Die Auffangstangen werden oben spitzig gemacht und zum Schutze gegen das Verrosten vergoldet oder mit Platinspitze versehen. Man hat den Zweck der Spitzen darin gesucht, daß durch sie viel Influenz-Elektrizität gegen die Wolke ausströme und dadurch deren Elektrizität schwäche, und in der Tat zeigen sich große Städte fast frei von Blitzgefahr; doch einerseits ist man nur selten imstande, ein solches Ausströmen durch ein Büschel- oder Glimmlicht wahrzunehmen, und andererseits mögen die viel zahlreicheren Schornsteine durch die Verbrennungsgase Elektrizität ausströmen lassen und so die Schwächung der Gewitterelektrizität herbeiführen. [8] Trifft ein Blitz in die Spitze, so kann wohl während des Herunterfahrens eine erhebliche Masse Elektrizität durch die Spitze dem Blitze entgegenströmen, dadurch seine Gewalt verringern und auf eine größere Zeit verteilen, und darin liegt wohl ein Nutzen der Spitze.

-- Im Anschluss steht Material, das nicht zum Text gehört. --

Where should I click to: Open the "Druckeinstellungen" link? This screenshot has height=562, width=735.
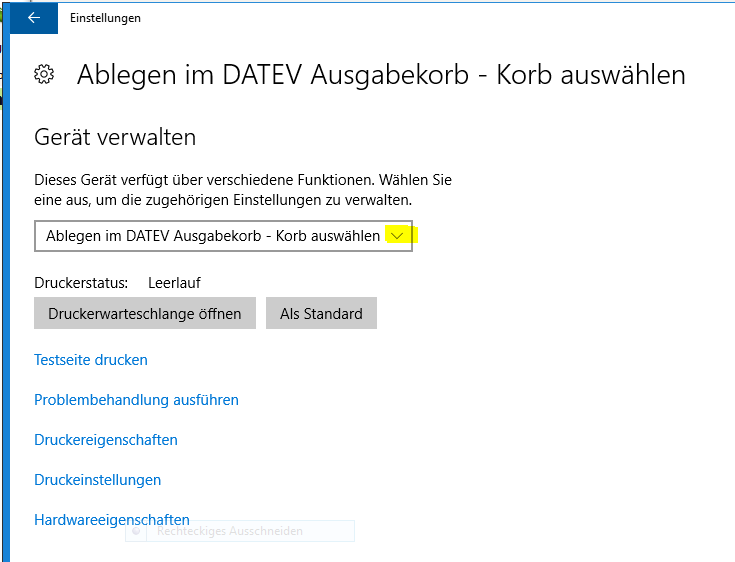pos(98,480)
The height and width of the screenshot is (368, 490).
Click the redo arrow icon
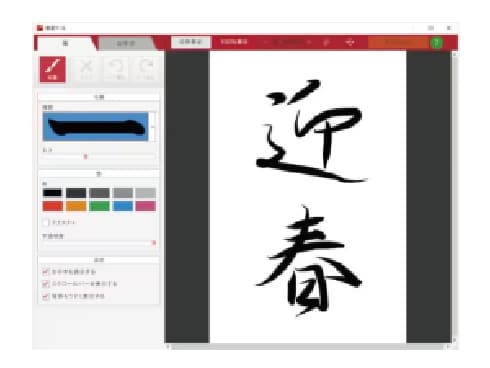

[8] „Die die Blitzgefahr verhütende Wirkung der Spitzen ist den großartigen Vorgängen in der Atmosphäre gegenüber so gering, daß sie fast vollständig verschwindet“ (Académie française). „Die Wirkung der Spitzen erscheint in hohem Grade zweifelhaft“ (Akademie in Berlin).

Die Ableitung soll den durch die Auffangstange aufgenommenen Blitz zur Erde, oder die Influenzelektrizität der Erde ungefährlich zur Spitze leiten. Die Ableitungsstangen führen deshalb von den Auffangstangen ohne Unterbrechung bis tief in die Erde. Eiserne Ableitungsstangen müssen sehr dick sein, zusammenstoßende Enden müssen gut aneinander geschweißt sein; kupferne dürfen, da Kupfer ca. 6 mal so gut leitet wie Eisen, viel dünner sein, und sind, da Kupfer nicht von Rost zerfressen wird, dauerhafter als Eisen. Die Ableitungsstangen werden auf kürzestem Wege zur Erde geführt, wobei scharfe Ecken vermieden werden; in die Erde werden sie so tief geführt, bis das Erdreich beständig feucht ist; dort läßt man sie in Kupferstreifen oder -Platten endigen, die man mit Kohle umgibt, um mit dem Grundwasser eine möglichst innige, großflächige, widerstandslose Verbindung herzustellen. Von jeder Auffangstange soll wenigstens eine Ableitung zur Erde gehen, außerdem werden alle Auffangstangen unter sich verbunden, da dann der Blitz sich auf alle Ableitungen verteilt. Große Metallmassen am Hause, wie Metalldächer, Dachrinnen, eiserne Gitter u. s. w. werden in die Ableitung eingeschaltet, indem man sie am oberen und unteren Ende mit der nächsten Stelle der Ableitung verbindet; der Blitz durchläuft dann auch diese Metallmassen, aber ungefährlich, da er aus dem unteren Ende wieder in die Leitung übergeht.

Ein guter Blitzableiter schützt das Gebäude vor den Gefahren des Blitzschlages; wenn auch die Wahrscheinlichkeit des Blitzschlages durch den Blitzableiter etwas erhöht wird. Sehr gefährlich ist eine schlechte Ableitung, da leicht der Blitz von ihr abspringt und dann in das Haus fährt, oder einen Zweig in das Haus sendet. Dies tritt ein: wenn die Leitungsdrähte zu dünn sind, oder zwei Drahtenden schlecht geschweißt oder gelötet sind, oder wenn scharfe Ecken in der Leitung sind, denn sie wird an solchen Stellen zerrissen; oder wenn die Ableitung nahe an Metallmassen vorübergeht, die nicht in die Leitung eingeschaltet sind, denn es springt dann wohl ein Teil des Blitzes auf die Metallmasse und durch sie ins Haus; oder wenn die Ableitung nicht ganz ins feuchte Erdreich führt, denn der Blitz sucht sich dann auch einen vielleicht bequemeren Weg durch das Haus.